A–C) LP97-F2 grouped based on the tightly linked bin to QTL peplcv-7 against PepYLCV Indonesia strain. D) LP97-F2 grouped based on the tightly linked bin to QTL peplcv-12 against PepYLCV Indonesia strain.

https://doi.org/10.1371/journal.pone.0264026.g005

To validate these results further, the flanking sequences of SNPs in those bin markers were retrieved from the reference genome and additional markers were developed (Table 5). The high-resolution melt (HRM) genotyping assay was used to genotype the additional Eagle-F2 population and commercial F1 hybrids. The developed markers (Chr7-LCV-7 and Chr12-LCV-12) clearly distinguished the resistant and susceptible controls in a parental polymorphism survey (Fig 6A and 6B).
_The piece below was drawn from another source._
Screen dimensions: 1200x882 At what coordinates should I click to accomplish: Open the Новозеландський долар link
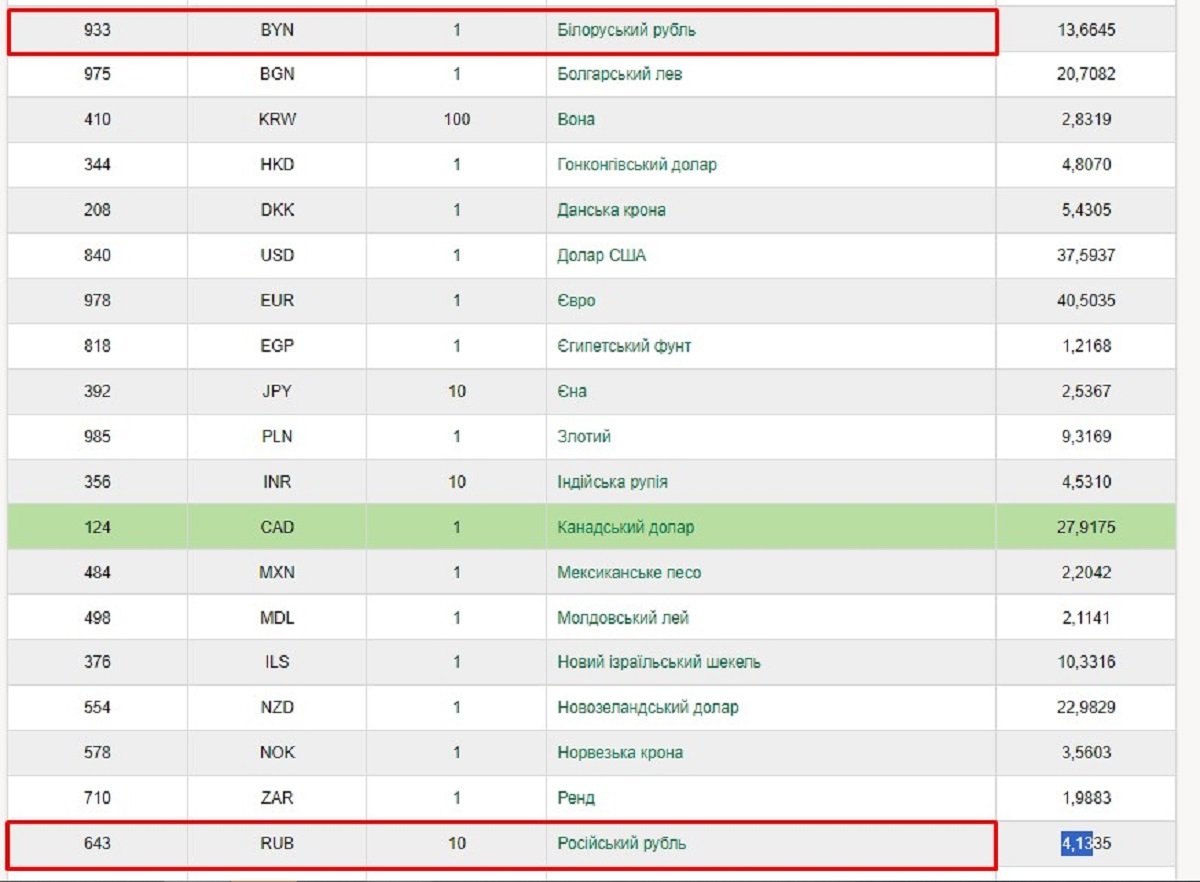(x=648, y=707)
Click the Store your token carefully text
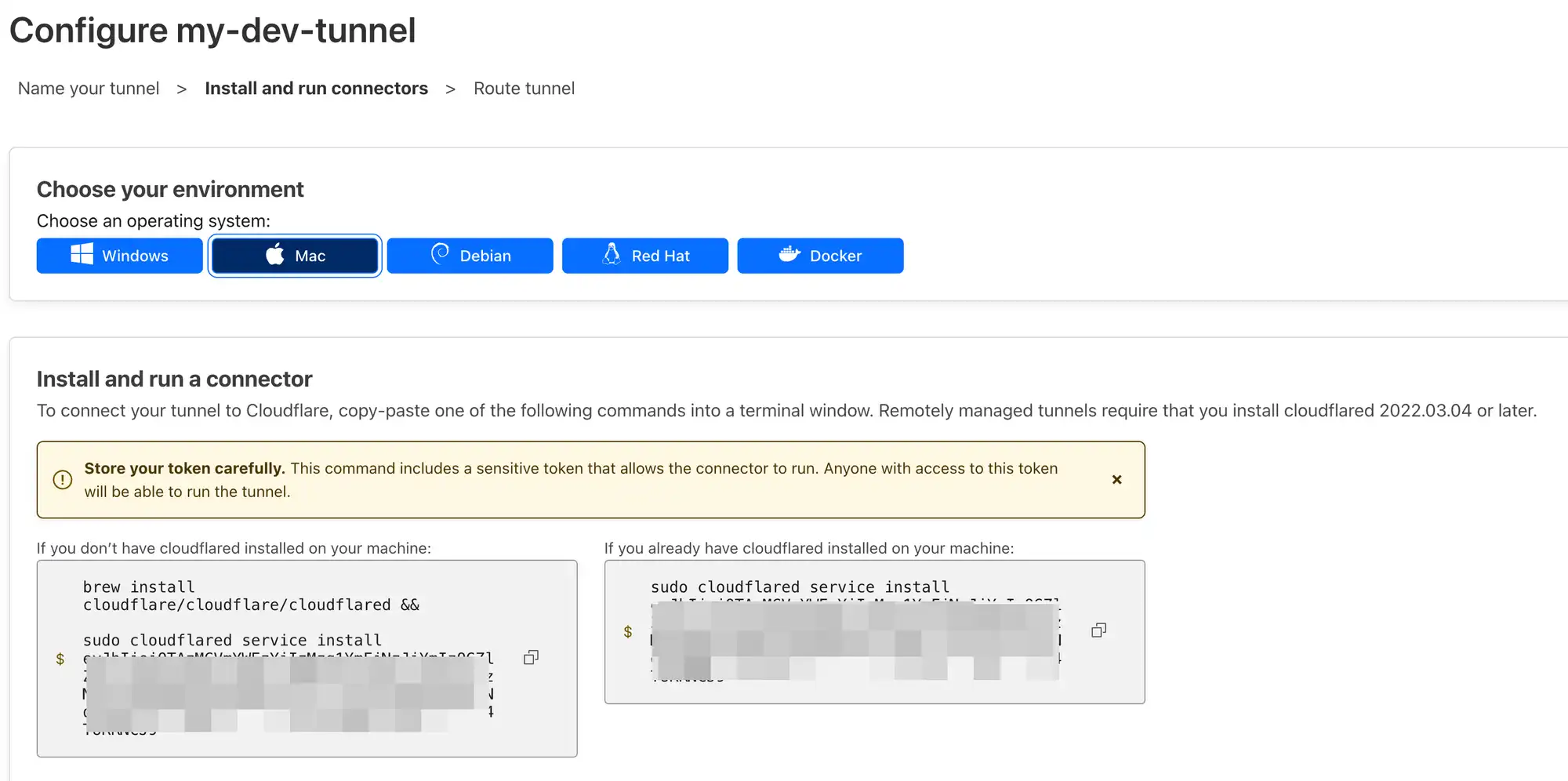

The markers Chr7-LCV-7 and Chr12-LCV-12 were validated using commercial PepYLCV-resistant F1 hybrids (Table 1 and S2 Table). Among these, Sonal and Sarangi were determined to be resistance genotypes, whereas Eagle, Vikrant, Armour and Romyz1 were classified as heterozygous genotypes by the Chr7-LCV-7 marker on P7 (Fig 6C and 6D and S2 Table). The commercial F1 hybrids Eagle, Armour and Romyz1 were genotyped as resistant, whereas Sonal and Vikrant were determined to be the susceptible genotype for the Chr12-LCV-12 marker on P12 (Fig 6C and 6D and S2 Table).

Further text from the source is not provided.